### Verilen Metin

▼

Coğrafyanın farklı meyve ve sebzeleriyle birlikte hem sağlıklı hem trendlere uygun bir un mamülleri markası yaratılabilir.
Hikaye derseniz Mezapotamya’nın tarihinde. Anadolu’nun 12 bin yıllık tahıl, tohum ve ekmek mirasında.
Yaratılacak un mamülleri markası Göbeklitepe, buğdayın anavatanı Anadolu üzerine konumlandırılacak. Değer önerisi; sağlık, tarih, mitoloji olacak.
Türkiye’nin yurt dışı tanıtımlarında söz konusu marka tıpkı çay ve Türk kahvesi gibi temel ürün olarak kullanılacak. Ekmek, atıştırmalık, cips gibi ürünler; geçleri, gastronomi meraklılarını hedefleyecek.

▲

### Yapılacak Görevler
• 1. Un mamülleri markası metninde "Coğrafyanın farklı meyve" ifadesinden "gastronomi meraklılarını hedefleyecek." ifadesine kadar olan bölümü hiç değiştirmeden tekrar yazın.
• 2. Un mamülleri markası metnine göre markanın değer önerisi neler olacak?

### Kayıtlı Bilgiler

▼

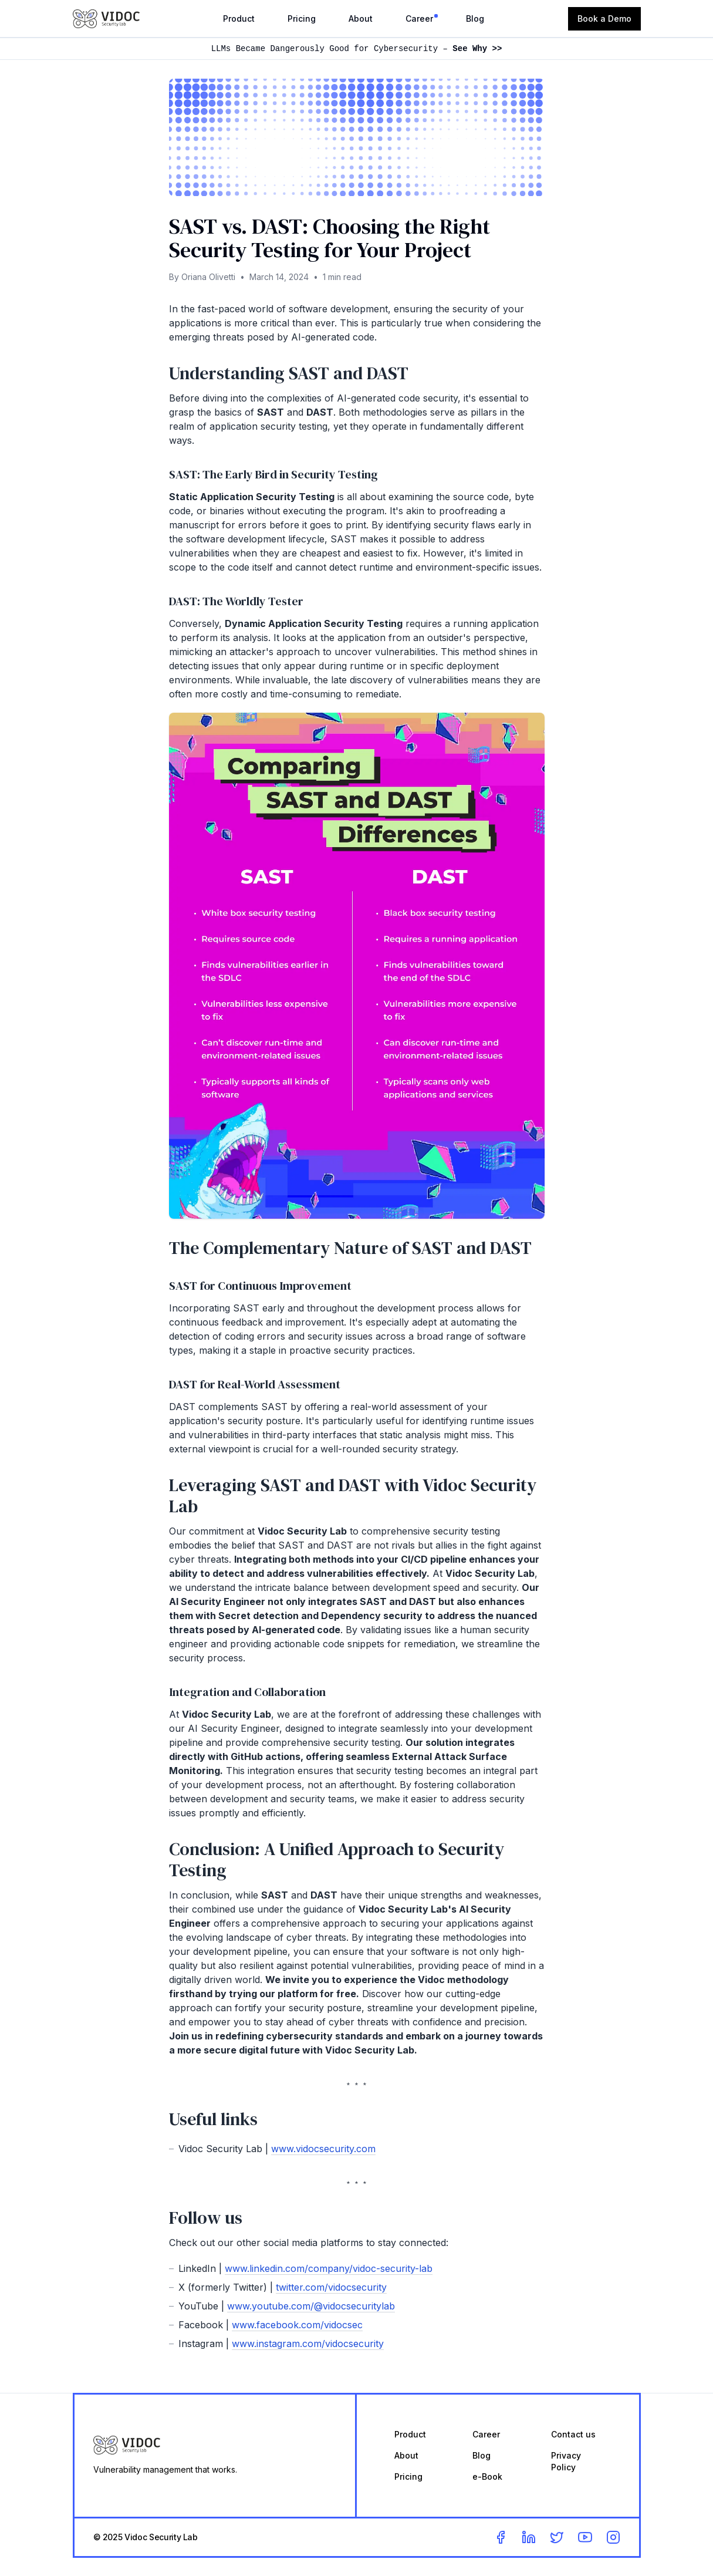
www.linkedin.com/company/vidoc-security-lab (328, 2268)
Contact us (573, 2434)
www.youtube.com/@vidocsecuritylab (311, 2306)
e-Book (487, 2476)
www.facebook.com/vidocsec (297, 2325)
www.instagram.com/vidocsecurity (308, 2343)
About (361, 18)
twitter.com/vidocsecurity (331, 2287)
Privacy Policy (566, 2461)
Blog (475, 18)
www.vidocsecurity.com (323, 2148)
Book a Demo (604, 18)
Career (419, 18)
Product (239, 18)
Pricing (302, 18)
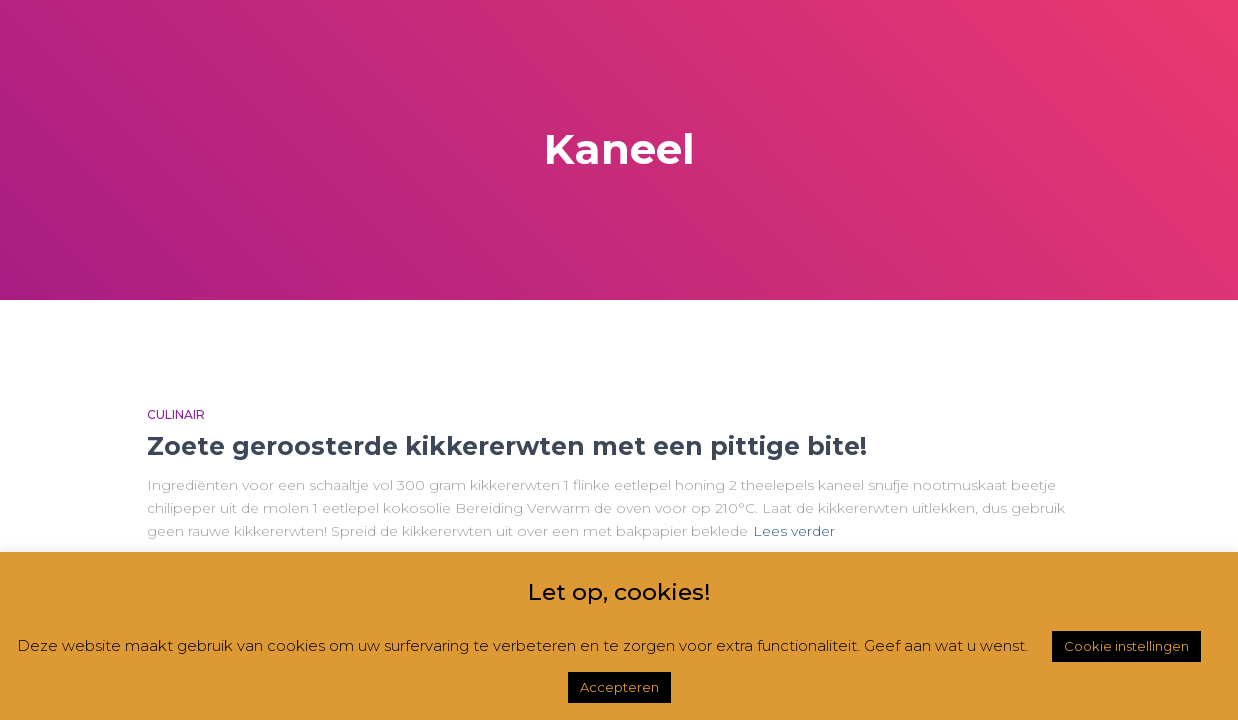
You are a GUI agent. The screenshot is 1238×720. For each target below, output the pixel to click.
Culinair (176, 414)
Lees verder (794, 531)
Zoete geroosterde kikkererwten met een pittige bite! (507, 446)
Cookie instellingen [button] (1126, 646)
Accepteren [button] (619, 687)
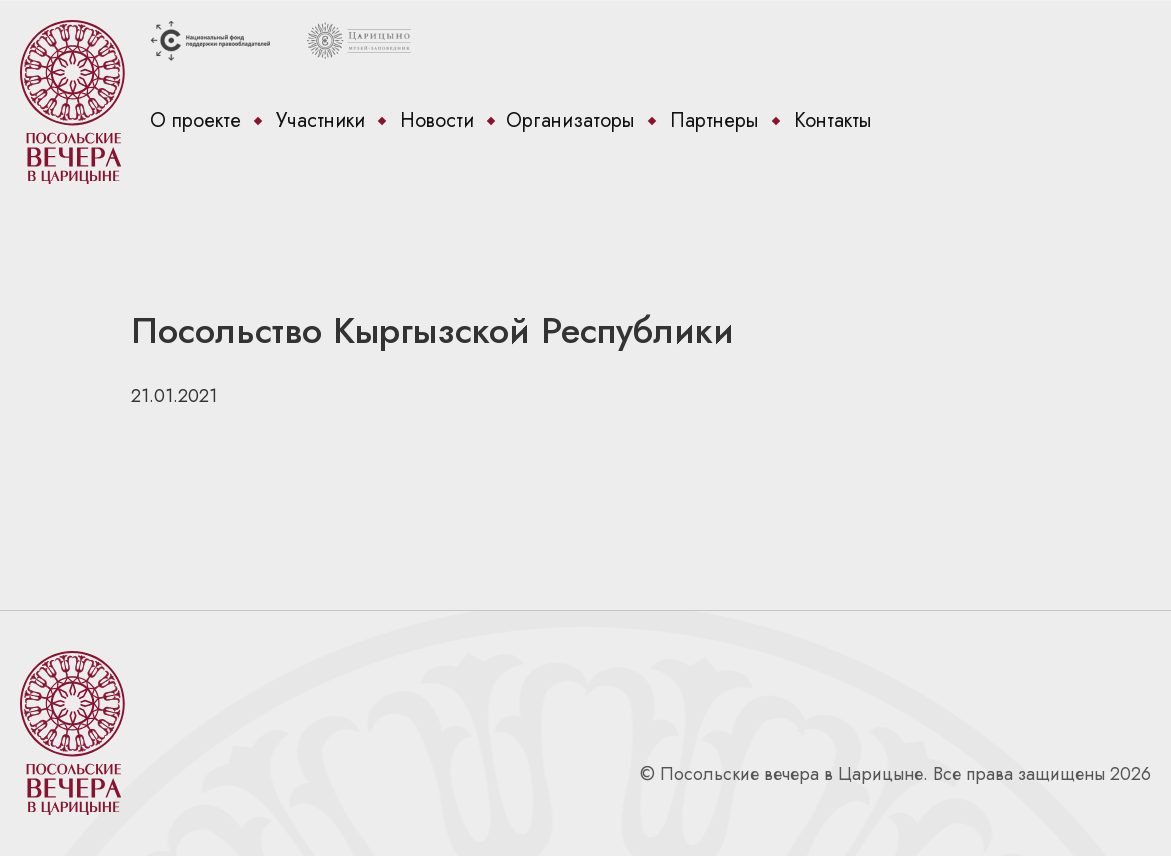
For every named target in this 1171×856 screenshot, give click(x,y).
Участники (320, 120)
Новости (437, 120)
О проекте (195, 120)
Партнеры (714, 120)
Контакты (833, 120)
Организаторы (570, 120)
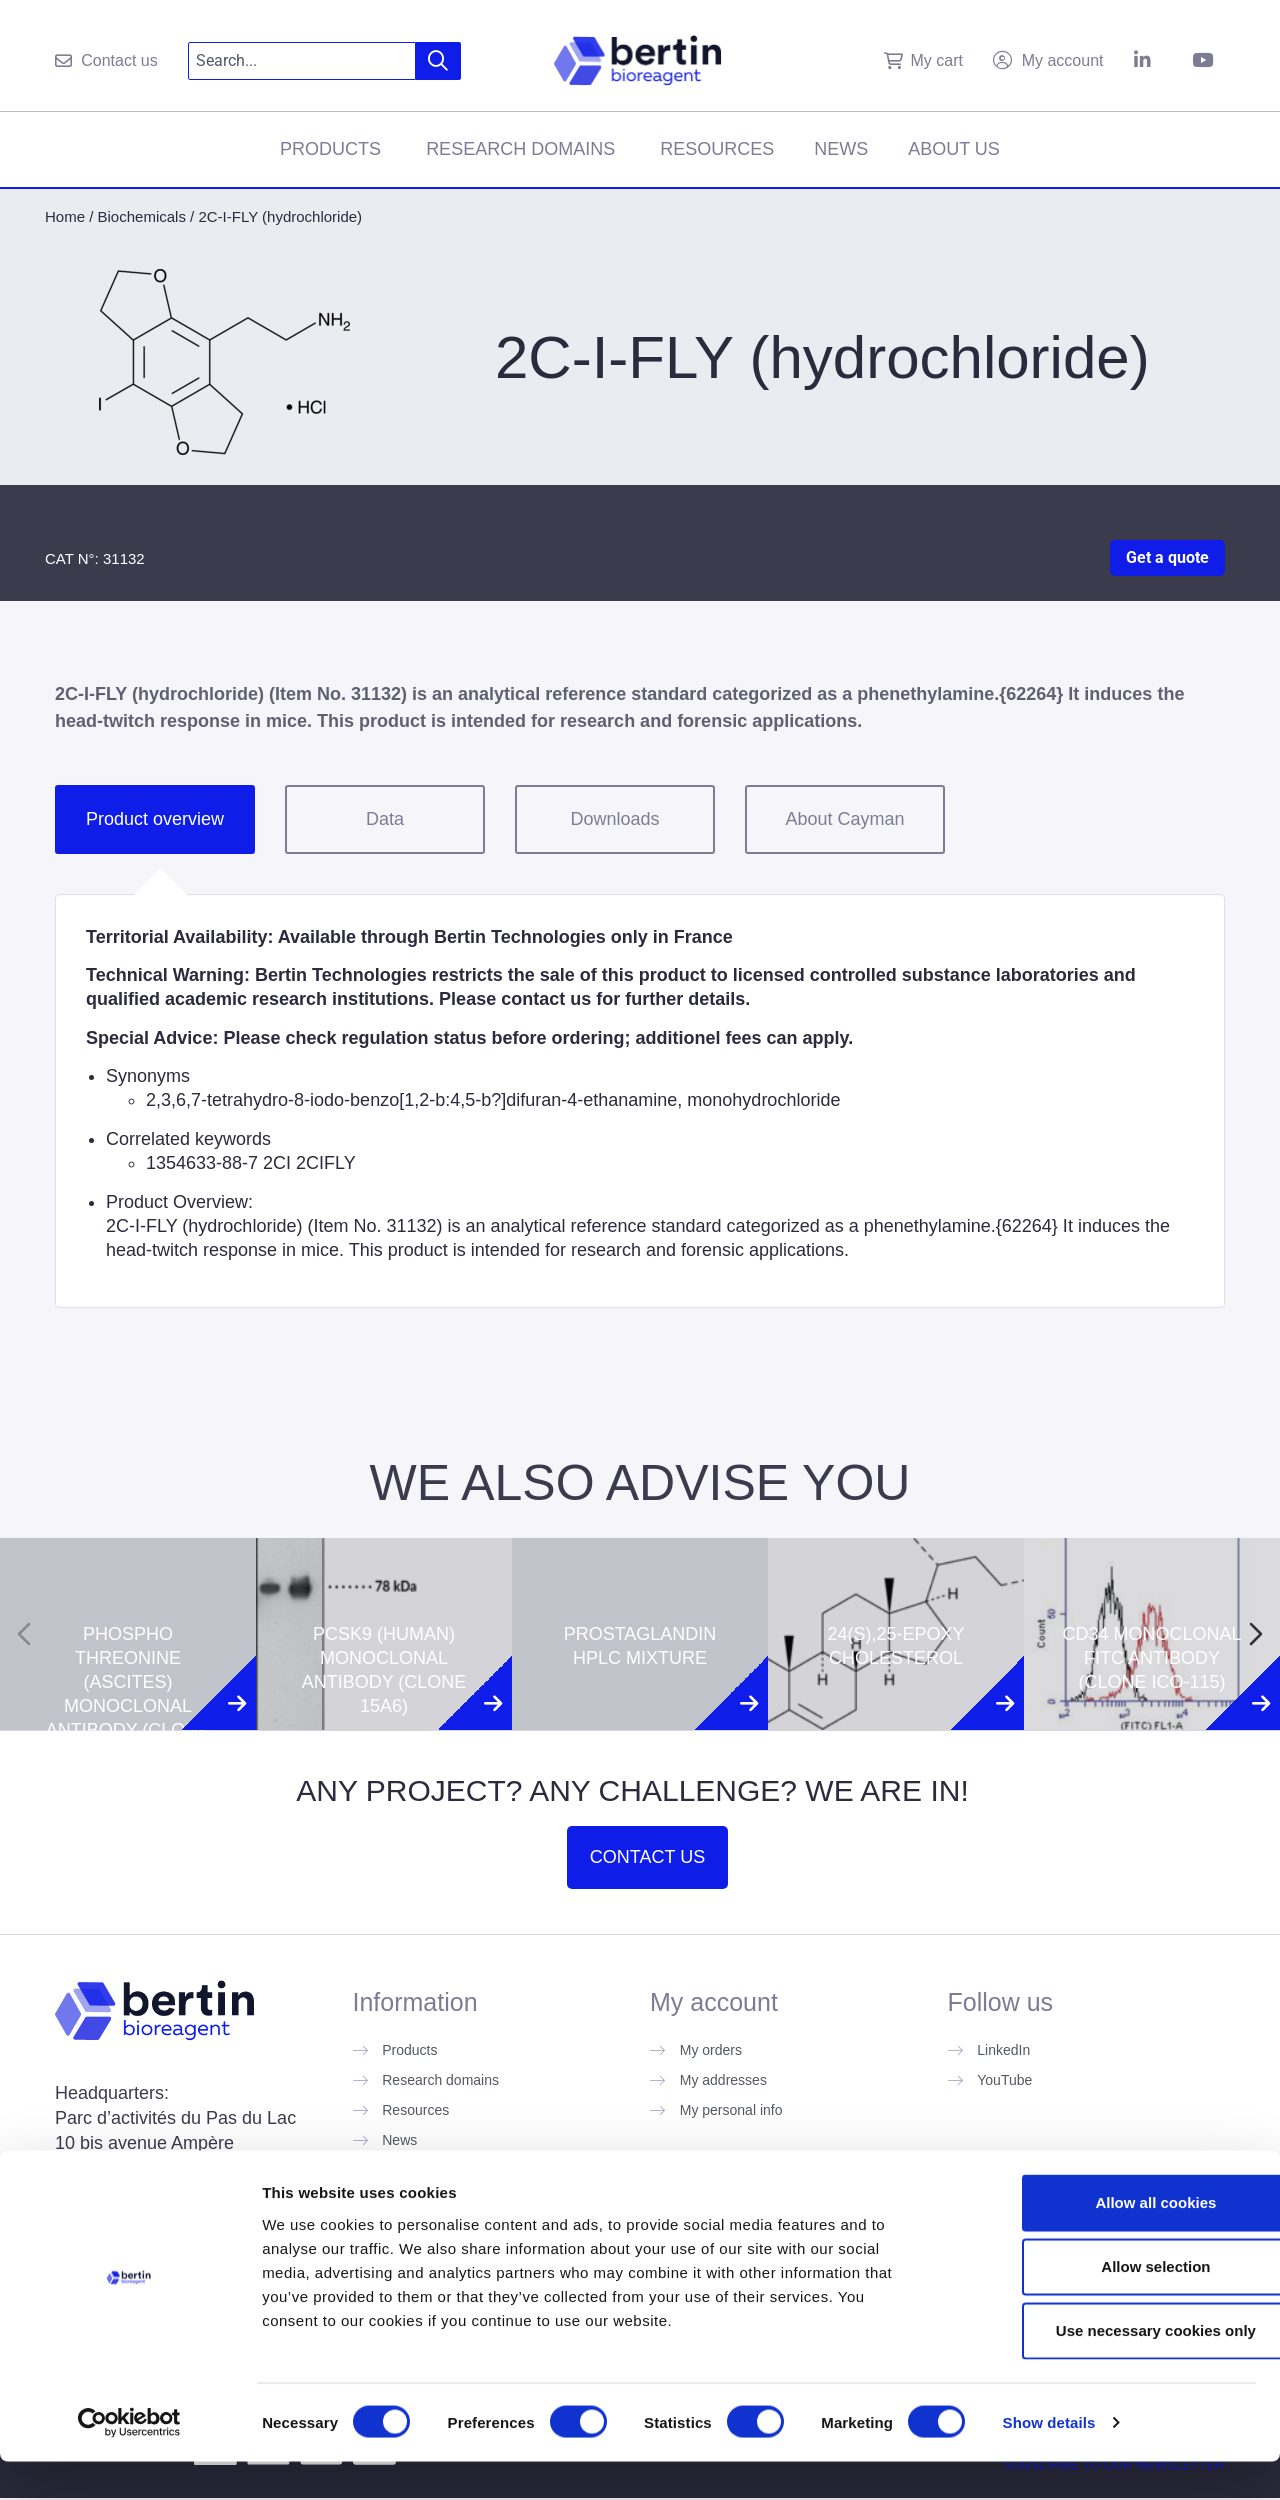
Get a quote (1167, 557)
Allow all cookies (1113, 2240)
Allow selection (1112, 2304)
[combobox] (302, 61)
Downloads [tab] (614, 819)
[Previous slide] (24, 1634)
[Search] (438, 61)
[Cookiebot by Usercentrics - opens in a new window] (129, 2461)
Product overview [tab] (155, 819)
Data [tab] (385, 819)
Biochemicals (142, 216)
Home (65, 216)
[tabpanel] (640, 1101)
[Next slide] (1256, 1634)
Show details (1049, 2460)
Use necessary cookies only (1113, 2368)
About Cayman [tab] (844, 819)
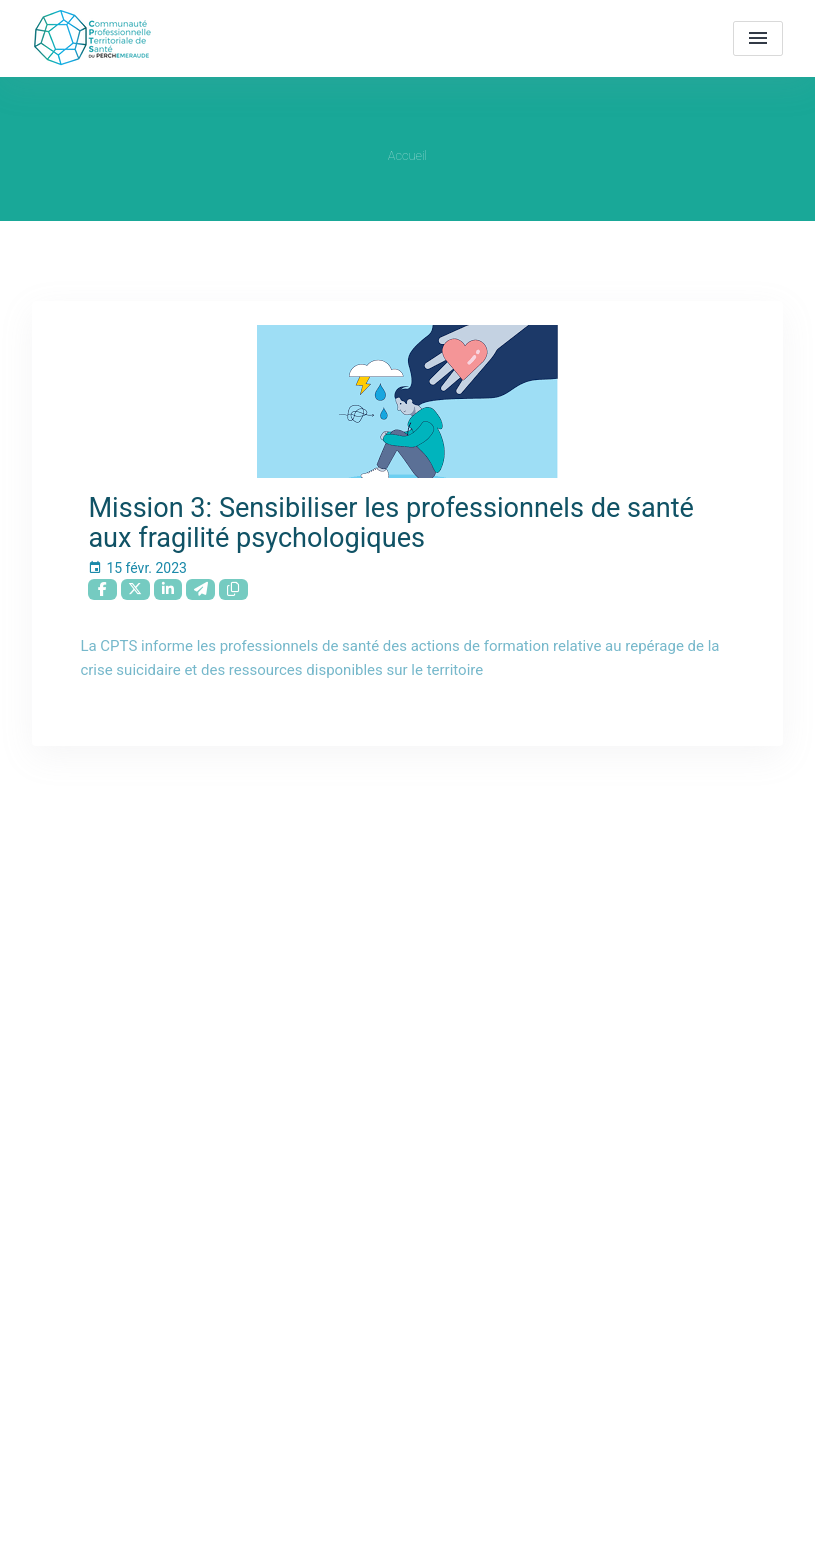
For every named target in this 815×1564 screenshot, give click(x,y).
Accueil (407, 155)
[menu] (758, 38)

▲

### Doğru Cevaplar
• 1.
Coğrafyanın farklı meyve ve sebzeleriyle birlikte hem sağlıklı hem trendlere uygun bir un mamülleri markası yaratılabilir.
Hikaye derseniz Mezapotamya’nın tarihinde. Anadolu’nun 12 bin yıllık tahıl, tohum ve ekmek mirasında.
Yaratılacak un mamülleri markası Göbeklitepe, buğdayın anavatanı Anadolu üzerine konumlandırılacak. Değer önerisi; sağlık, tarih, mitoloji olacak.
Türkiye’nin yurt dışı tanıtımlarında söz konusu marka tıpkı çay ve Türk kahvesi gibi temel ürün olarak kullanılacak. Ekmek, atıştırmalık, cips gibi ürünler; geçleri, gastronomi meraklılarını hedefleyecek.

• 2. Sağlık, tarih ve mitoloji.